**Selected passage:**
=-=-=
# Water Tower Spout fix



## dhallag (Dec 27, 2007)

So I have the rio grande water tower which I love, but the plastic spout broke off. I would like to use it as intended but with the spout broken off at the fulcrum point, the spout just floats only being attached by the silicone tube. Any ideas on how to fix this so that the spout is actually attached to the water tower, like any ideas of a non plastic spout?

Thanks much....

Here is a pic.


----------



## Pete Thornton (Jan 2, 2008)

(I don't know what happened to your photo - OneDrive? Maybe they don't like you cross-posting. I could see it by right-click and View Image.) So I saved it and reposted it here.


It would probably help if you told us who made the water tower. Tho I bet the silicon tube is a give-away to anyone who models RG!


----------



## ddrum31 (Aug 30, 2017)

Cut off or file that old broke hinge part to flat with the spout, use a flat Brass strap run around the spout epoxy it, leave enough overage to run a pin through it into the water tower. Similar to picture.


----------



## dhallag (Dec 27, 2007)

ddrum31 said:


> Cut off or file that old broke hinge part to flat with the spout, use a flat Brass strap run around the spout epoxy it, leave enough overage to run a pin through it into the water tower. Similar to picture.


It’s made by piko, piko rio grande water tower. Ooh I like this idea!!!


----------



## Homo Habilis (Jul 29, 2011)

You might consider contacting PIKO *customer support* and see if they can supply a replacement part.


----------



## dhallag (Dec 27, 2007)

ddrum31 said:


> Cut off or file that old broke hinge part to flat with the spout, use a flat Brass strap run around the spout epoxy it, leave enough overage to run a pin through it into the water tower. Similar to picture.


Do you know where I can find something like this? I’ve asked a few local stores and no one has a clue....


----------



## Greg Elmassian (Jan 3, 2008)

that is part of a frame to clamp fabric doing needlepoint


called a needlepoint or embroidery hoop, found in crafts stores


----------



## TDJR (Oct 11, 2019)

In case you need more info. Here are some photos from my unbuilt kit when you reach out to PIKO.


----------
=-=-=
**Provided material:**
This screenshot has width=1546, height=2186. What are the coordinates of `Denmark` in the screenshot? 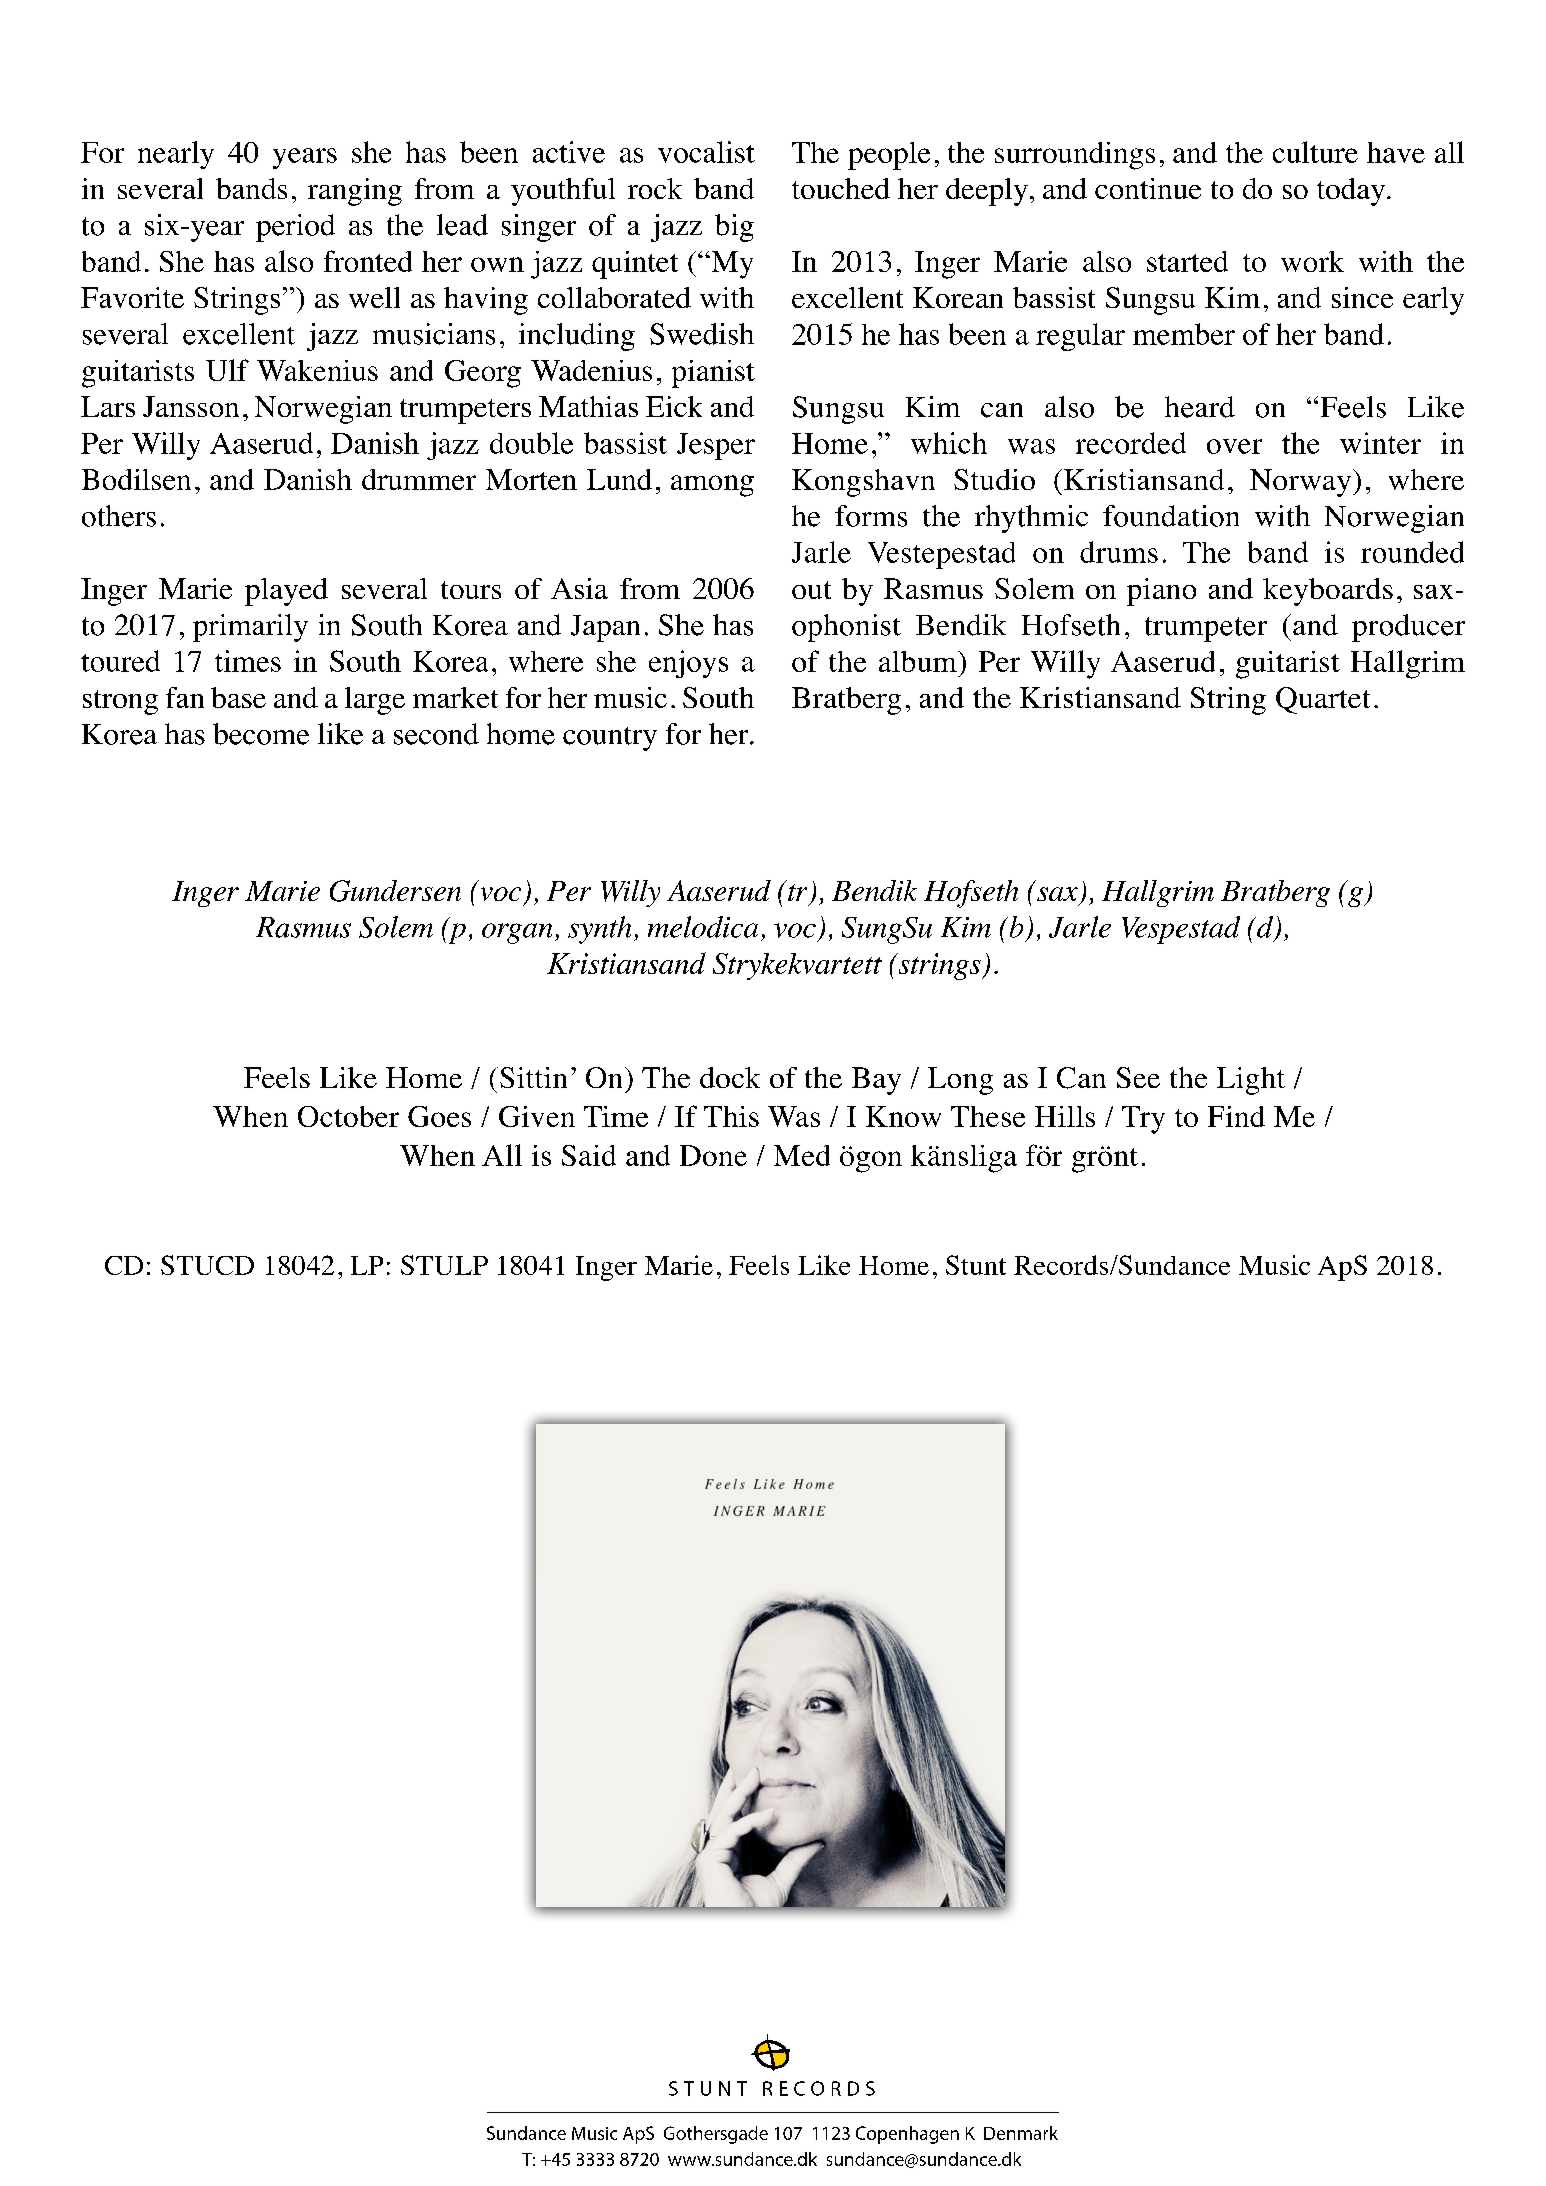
=-=-=
**What is asked:**
In the forum thread on fixing the water tower spout, what kind of strap does one reply suggest wrapping around the spout?

**The response:**
A flat brass strap, epoxied around the spout.